--- start SUPPLIED INFORMATION ---
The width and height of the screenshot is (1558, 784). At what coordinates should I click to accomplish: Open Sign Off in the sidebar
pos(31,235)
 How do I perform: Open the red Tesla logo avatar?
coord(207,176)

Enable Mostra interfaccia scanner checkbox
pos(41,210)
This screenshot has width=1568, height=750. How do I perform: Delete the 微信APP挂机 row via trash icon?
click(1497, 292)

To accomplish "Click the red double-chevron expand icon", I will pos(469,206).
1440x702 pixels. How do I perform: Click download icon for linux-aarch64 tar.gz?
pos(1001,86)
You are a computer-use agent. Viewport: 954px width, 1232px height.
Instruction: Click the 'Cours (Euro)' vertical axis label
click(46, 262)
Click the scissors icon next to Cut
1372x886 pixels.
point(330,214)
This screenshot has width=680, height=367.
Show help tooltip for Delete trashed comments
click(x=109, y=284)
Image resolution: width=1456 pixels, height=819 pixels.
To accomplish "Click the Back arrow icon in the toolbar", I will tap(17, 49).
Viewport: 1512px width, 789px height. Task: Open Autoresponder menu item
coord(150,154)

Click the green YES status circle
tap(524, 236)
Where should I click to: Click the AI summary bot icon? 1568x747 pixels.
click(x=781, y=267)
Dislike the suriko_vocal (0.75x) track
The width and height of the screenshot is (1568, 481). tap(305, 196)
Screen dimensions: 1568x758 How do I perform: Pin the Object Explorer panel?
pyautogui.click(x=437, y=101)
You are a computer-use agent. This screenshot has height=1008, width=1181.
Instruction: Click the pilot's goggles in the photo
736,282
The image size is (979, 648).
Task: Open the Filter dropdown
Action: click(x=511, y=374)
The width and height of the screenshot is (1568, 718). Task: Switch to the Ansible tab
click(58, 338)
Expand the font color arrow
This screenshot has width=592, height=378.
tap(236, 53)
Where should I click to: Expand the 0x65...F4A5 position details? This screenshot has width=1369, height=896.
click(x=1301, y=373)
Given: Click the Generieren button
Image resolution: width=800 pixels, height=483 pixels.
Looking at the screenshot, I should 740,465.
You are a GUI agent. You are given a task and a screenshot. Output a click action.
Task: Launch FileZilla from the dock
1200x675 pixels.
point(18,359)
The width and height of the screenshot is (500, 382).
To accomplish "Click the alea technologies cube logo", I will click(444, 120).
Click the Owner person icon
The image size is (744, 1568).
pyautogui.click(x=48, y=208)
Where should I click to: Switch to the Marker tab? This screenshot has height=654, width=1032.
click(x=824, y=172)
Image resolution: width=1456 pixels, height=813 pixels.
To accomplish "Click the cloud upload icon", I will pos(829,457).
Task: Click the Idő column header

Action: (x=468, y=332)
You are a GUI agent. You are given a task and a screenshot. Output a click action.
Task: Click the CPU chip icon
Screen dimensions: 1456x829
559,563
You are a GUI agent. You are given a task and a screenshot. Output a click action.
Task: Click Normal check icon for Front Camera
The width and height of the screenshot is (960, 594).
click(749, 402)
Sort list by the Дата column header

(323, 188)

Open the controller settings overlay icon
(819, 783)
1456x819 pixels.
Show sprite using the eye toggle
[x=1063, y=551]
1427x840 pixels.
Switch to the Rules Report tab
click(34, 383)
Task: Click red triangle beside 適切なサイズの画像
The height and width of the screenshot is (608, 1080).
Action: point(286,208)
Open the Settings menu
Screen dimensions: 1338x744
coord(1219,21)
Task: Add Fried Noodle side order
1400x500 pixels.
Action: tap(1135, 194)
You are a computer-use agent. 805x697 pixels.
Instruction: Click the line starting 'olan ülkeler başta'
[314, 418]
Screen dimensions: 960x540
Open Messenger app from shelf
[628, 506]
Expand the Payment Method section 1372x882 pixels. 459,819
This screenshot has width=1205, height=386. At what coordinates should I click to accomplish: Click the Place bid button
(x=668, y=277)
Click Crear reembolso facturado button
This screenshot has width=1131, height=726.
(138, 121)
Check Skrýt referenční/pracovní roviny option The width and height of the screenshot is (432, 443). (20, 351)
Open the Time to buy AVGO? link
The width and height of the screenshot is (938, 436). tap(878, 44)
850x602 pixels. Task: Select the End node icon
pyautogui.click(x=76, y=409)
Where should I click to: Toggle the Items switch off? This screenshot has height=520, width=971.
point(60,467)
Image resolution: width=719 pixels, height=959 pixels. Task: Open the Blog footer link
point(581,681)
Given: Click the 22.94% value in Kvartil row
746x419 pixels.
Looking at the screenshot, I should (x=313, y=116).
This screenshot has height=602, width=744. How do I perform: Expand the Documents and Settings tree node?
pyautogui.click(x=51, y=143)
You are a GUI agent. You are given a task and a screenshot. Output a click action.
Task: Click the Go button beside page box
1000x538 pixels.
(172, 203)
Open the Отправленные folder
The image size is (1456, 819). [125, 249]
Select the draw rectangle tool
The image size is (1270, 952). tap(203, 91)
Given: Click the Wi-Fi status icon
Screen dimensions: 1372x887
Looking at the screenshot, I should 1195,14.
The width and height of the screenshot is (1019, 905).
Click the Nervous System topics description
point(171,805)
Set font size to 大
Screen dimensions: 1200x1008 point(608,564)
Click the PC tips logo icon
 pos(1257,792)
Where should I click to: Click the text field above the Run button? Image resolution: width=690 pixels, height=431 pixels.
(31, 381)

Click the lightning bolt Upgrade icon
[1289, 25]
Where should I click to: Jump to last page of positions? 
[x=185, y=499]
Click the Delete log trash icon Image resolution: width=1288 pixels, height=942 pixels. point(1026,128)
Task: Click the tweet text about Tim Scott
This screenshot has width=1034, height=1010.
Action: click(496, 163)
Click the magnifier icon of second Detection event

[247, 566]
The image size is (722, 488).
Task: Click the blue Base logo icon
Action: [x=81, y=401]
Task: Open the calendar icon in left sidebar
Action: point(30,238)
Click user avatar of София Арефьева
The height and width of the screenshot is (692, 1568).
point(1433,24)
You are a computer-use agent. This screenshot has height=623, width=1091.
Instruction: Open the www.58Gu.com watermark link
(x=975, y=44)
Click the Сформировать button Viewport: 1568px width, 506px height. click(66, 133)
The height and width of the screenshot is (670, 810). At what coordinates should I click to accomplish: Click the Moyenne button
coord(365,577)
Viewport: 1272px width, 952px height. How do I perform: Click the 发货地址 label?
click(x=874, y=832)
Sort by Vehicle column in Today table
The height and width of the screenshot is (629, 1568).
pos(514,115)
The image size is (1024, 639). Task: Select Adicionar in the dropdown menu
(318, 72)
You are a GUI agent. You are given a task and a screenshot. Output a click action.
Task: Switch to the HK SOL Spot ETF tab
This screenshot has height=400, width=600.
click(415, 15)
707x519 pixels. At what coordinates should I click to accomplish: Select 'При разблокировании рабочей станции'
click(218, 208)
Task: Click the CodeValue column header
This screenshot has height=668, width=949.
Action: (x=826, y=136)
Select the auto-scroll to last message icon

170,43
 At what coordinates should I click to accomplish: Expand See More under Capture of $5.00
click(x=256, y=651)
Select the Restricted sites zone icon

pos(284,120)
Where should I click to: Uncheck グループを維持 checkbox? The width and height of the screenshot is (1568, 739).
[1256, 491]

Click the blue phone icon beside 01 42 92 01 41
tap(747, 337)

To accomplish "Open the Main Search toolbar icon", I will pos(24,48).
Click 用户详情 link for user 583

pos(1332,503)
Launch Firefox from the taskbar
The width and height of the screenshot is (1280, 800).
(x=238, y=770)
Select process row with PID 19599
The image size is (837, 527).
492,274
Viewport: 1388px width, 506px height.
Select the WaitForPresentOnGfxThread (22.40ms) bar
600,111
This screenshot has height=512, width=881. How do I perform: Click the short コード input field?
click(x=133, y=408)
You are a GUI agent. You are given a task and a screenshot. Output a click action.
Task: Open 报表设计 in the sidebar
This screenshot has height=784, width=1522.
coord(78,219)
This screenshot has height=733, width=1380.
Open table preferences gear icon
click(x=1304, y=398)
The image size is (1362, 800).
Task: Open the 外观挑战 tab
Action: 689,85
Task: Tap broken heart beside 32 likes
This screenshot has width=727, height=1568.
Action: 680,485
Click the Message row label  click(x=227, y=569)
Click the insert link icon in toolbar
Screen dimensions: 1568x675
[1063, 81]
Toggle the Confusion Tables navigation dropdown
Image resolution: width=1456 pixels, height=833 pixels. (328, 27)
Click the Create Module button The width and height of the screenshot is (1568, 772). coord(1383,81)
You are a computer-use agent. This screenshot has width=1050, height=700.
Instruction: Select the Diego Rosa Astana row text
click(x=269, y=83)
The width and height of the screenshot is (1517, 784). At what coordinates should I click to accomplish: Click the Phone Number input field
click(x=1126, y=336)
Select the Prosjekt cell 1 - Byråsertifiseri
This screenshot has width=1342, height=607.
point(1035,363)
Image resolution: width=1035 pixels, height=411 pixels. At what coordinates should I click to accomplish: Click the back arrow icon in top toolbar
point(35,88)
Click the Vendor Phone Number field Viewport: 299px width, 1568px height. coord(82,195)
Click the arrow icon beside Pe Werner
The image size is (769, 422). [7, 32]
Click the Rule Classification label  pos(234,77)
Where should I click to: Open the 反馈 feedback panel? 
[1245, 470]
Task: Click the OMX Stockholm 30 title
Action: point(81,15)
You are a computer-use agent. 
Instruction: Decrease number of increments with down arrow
--- end SUPPLIED INFORMATION ---
> [TO DO]: Please arrange the entries above as a numbered list. Begin at their first line, stop after the line that contains "I will pos(469,206).", and leave out blank lines.

> [RESPONSE FOR THIS EXERCISE]:
1. The width and height of the screenshot is (1558, 784). At what coordinates should I click to accomplish: Open Sign Off in the sidebar
2. pos(31,235)
3.  How do I perform: Open the red Tesla logo avatar?
4. coord(207,176)
5. Enable Mostra interfaccia scanner checkbox
6. pos(41,210)
7. This screenshot has width=1568, height=750. How do I perform: Delete the 微信APP挂机 row via trash icon?
8. click(1497, 292)
9. To accomplish "Click the red double-chevron expand icon", I will pos(469,206).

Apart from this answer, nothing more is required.